Once I was a skinny person. My battle and struggle with food was my identity and my life. It was the one thing I could say no to and feel in control of. I don’t think I was a very nice person then. Issues involving food consumed my mindset, and controlled the way I thought, did things, and also how I reacted to people. I tried to have fun, but if it involved food I panicked. I tried to involve my self in social groups, but if that was associated with food I avoided it. To eat would be to lose self respect. It would be denying what people saw me as, it would be going against what I tried so hard to fight. I just could not do it because I was afraid and ashamed of what people would say or think. In a way I guess I was afraid of who I am and what I wanted. I used to think I was happy but really I wasn’t. Everyday was a struggle because I was so depressed, and so focussed on food
Now I would say I am at a normal weight, although people still think I am skinny.
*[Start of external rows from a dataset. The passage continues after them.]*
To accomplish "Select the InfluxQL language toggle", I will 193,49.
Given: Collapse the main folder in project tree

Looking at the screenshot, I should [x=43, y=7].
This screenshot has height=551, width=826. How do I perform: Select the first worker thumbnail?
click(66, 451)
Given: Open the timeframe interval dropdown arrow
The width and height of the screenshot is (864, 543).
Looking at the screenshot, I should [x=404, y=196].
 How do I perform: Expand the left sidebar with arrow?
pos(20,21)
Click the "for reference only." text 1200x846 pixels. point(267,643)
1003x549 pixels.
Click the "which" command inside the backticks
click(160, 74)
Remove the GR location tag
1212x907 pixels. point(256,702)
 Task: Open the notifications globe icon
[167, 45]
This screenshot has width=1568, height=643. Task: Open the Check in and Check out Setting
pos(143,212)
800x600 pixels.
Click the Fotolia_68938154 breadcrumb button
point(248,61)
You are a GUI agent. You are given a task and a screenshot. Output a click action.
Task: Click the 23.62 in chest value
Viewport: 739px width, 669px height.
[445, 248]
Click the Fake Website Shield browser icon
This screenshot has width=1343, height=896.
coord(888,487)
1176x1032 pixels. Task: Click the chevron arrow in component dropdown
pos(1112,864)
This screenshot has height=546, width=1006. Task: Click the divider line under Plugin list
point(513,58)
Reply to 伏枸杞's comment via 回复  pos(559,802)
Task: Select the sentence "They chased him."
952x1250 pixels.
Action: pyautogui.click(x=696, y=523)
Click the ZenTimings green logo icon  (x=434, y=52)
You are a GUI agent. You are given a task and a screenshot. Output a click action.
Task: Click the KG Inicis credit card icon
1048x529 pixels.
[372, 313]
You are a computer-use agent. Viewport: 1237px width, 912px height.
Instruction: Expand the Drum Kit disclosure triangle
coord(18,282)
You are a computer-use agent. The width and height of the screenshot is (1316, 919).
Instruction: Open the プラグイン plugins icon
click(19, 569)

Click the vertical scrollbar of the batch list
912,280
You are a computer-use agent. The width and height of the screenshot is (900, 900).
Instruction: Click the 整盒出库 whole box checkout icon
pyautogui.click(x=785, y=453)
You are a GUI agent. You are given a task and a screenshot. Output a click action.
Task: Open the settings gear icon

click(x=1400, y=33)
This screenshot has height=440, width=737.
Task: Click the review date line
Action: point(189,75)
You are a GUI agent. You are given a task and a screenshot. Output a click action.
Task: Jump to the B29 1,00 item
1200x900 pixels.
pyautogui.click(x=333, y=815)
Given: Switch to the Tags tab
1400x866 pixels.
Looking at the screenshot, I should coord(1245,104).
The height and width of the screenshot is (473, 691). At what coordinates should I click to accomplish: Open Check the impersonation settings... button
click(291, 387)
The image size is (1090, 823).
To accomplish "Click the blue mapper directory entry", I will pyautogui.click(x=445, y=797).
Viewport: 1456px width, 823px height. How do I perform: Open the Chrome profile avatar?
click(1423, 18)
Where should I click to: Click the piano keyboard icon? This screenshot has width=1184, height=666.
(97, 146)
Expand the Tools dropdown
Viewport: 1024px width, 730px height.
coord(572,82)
I have a life now, and I am enjoying my self at most times. I have been told that I am more fun to be around now, and it is a lot easier to talk about or even eat food with me. Although I may eat more now it does not mean the battle is over. Once the battle of food was my life, but now my life is moving ahead and I have to try and fight this battle while I am living a life. Once upon a time my goal was to be in hospital because of my eating disorder. It was to take me to near death. At one stage I was going to admit myself because I couldn’t go on with the struggle any more. I was sick of making decisions regarding food. I was getting scared of myself and of what this problem had become. Now, my goal is to be able to talk about my experience with an eating disorder, not to live with it and then die from it. I want people to see me for who I am now. To see the person I am becoming as a result of this, and to see other achievements in my life apart from weight loss. It is more fun to order pizza at work
and all of us eat it, than to be the one who always refuses and gets comments. It is easier to go for a walk, and only a walk, rather than “having to go” for a walk everyday, yet needing to know where the toilets are because too many laxatives were taken the night before. I laugh with my friends now, and I am starting to feel connected to them, not like an outsider.
I am now a person who is trying to find out what life really is about. I am scared to let go of the eating disorder because I don’t know life any other way now. Gradually though it is leaving, and I am discovering myself again.
I will write year by year as I remember them, and significant parts of those years that have formed the person I became. Some parts may be intertwined with others, because in the overall things of life each little bit is linked to another. I will also write characteristics of myself throughout each year so there is a fair description of the kind of person I am.